» **WHAT TO DO**
1. In the article about the Lyons ICE arrest, what was Abel Orozco Ortega bringing home when ICE agents arrested him?
2. Please list every action the article about the Lyons ICE arrest says ICE took against the dad.

Family says suburban Chicago man was arrested by ICE on hastily produced warrant despite no criminal record
A new federal lawsuit has revealed new details of 22 people taken into custody by the Chicago office of U.S. Immigration and Customs Enforcement.
The suit claims the arrests, all made in the first weeks of the Trump administration, were unlawful. One of the families impacted spoke out Monday.
ICE came to a family's house in southwest suburban Lyons on Jan. 26 with a warrant looking for the son of the family. Instead, they arrested, detained and jailed the dad — who had the same name.
Abel Orozco Ortega was coming home with tamales for his family when he was arrested by ICE agents that day. Seven weeks later, Ortega remains in custody.
This lawsuit just filed in U.S. District Court includes the Ortega story and 21 others like it, claiming unlawful arrest practices under the new trump administration.
"All that I ask is for my husband's release," Ortega's wife, Yolanda Orozco, sad through an interpreter. "He is not a criminal."

» **RECORD EXCERPTS**
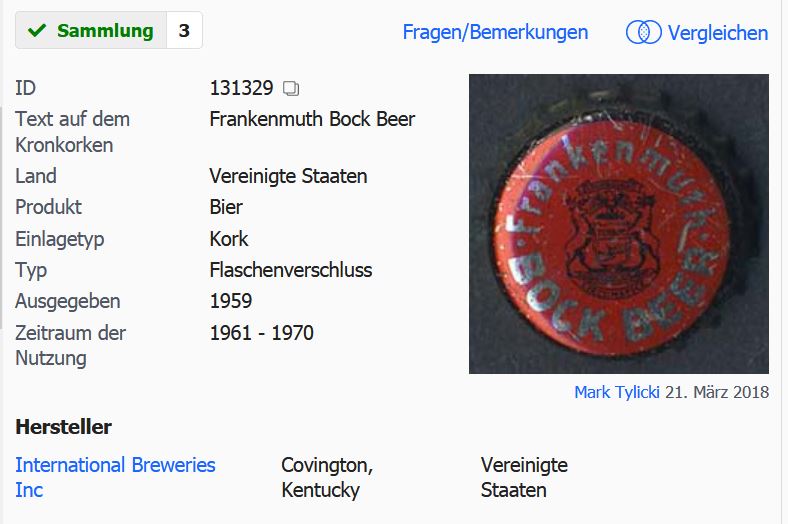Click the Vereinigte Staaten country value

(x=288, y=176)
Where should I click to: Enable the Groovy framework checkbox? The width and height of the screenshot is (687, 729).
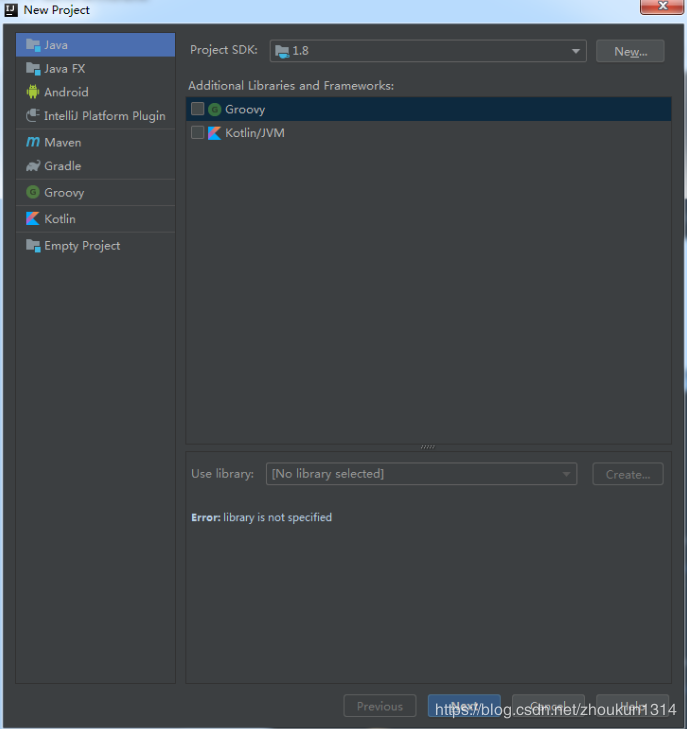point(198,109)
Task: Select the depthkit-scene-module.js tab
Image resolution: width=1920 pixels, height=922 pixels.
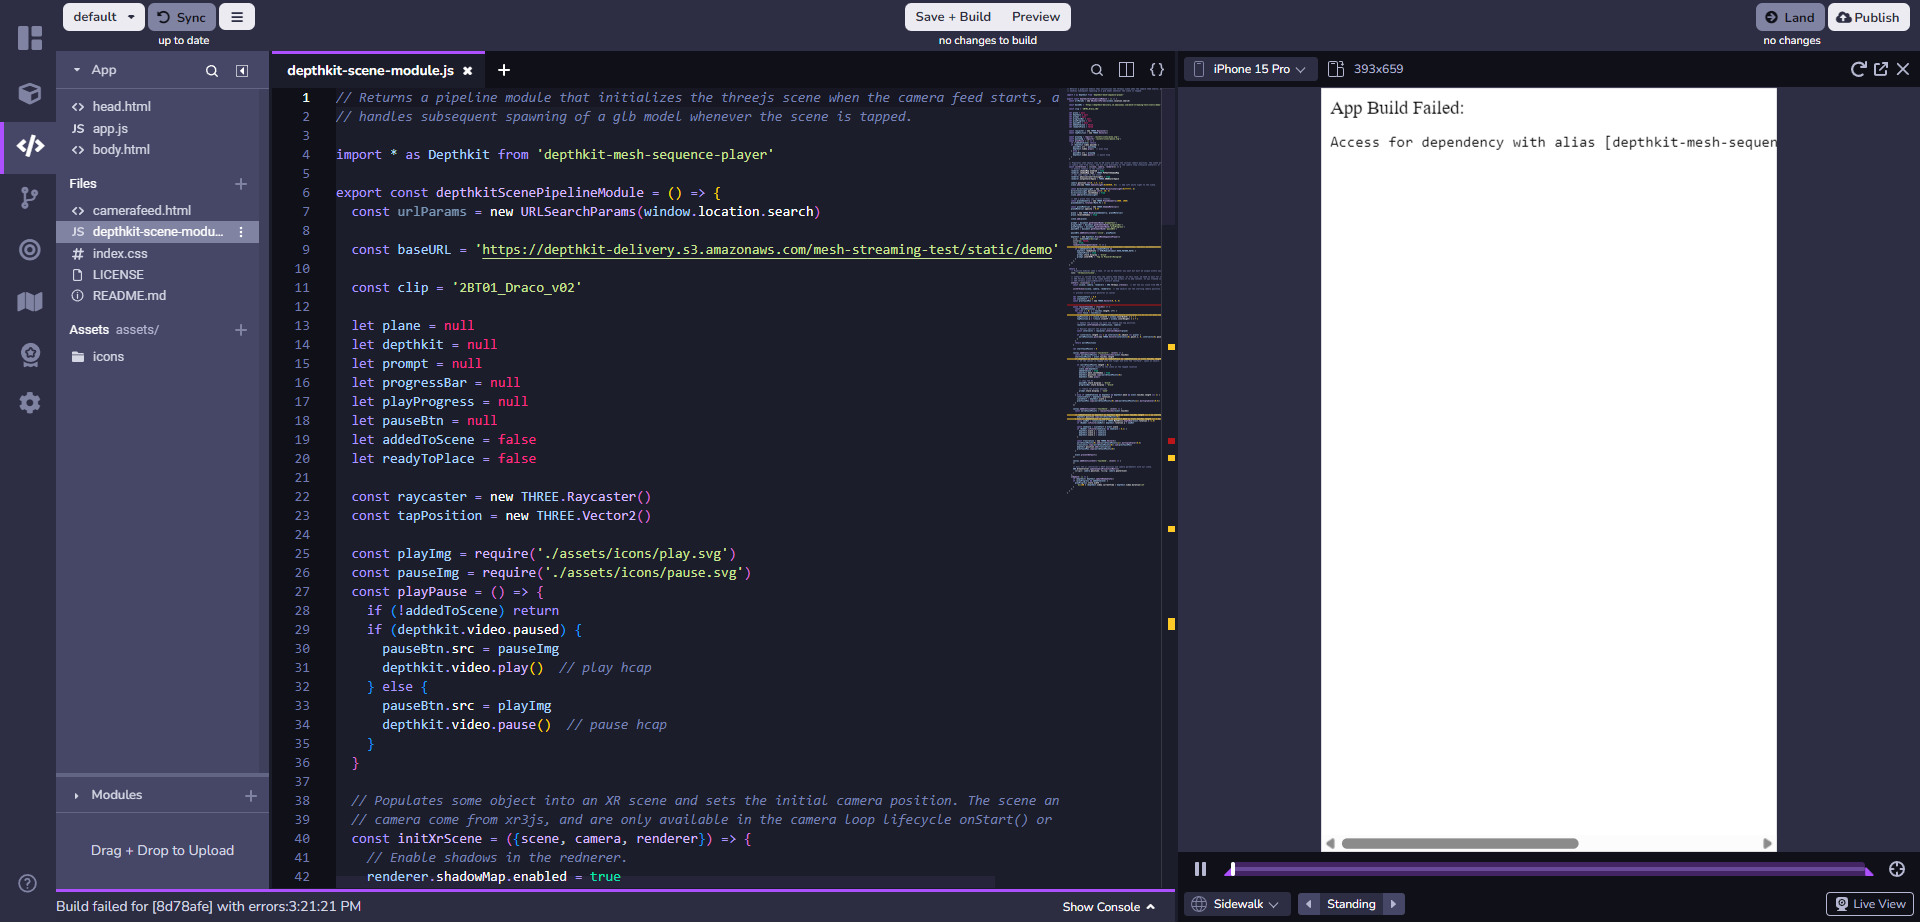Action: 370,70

» **SOLUTIONS TO EACH TASK**
1. Tamales for his family.

2. Arrested, detained, jailed